Requirement: Across the following data, state how many lines include the word "three". Provide the number alone.

Saved entries:
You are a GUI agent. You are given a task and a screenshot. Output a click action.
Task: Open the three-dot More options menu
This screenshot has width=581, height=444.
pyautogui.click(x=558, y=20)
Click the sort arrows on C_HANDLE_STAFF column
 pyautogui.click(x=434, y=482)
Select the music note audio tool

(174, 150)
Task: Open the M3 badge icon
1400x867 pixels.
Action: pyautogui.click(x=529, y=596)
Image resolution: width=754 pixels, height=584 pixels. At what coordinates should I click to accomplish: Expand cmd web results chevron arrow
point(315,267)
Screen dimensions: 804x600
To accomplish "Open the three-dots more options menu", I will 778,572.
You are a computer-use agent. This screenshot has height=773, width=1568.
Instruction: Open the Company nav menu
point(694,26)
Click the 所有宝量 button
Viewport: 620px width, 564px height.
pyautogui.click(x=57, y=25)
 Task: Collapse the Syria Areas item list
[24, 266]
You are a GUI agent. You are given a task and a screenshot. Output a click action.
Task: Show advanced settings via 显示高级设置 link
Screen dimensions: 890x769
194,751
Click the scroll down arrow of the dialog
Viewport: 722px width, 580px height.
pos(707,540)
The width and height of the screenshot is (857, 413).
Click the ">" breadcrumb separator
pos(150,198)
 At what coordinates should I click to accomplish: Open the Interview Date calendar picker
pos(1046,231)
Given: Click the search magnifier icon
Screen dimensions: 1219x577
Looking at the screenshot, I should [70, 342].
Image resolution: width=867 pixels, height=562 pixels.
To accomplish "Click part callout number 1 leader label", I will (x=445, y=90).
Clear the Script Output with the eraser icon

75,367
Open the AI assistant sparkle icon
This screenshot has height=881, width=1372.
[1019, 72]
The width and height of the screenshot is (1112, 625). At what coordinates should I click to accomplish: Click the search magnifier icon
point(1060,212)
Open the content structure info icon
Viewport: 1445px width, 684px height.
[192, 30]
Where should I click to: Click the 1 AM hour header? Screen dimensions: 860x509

Solution to this exercise: 2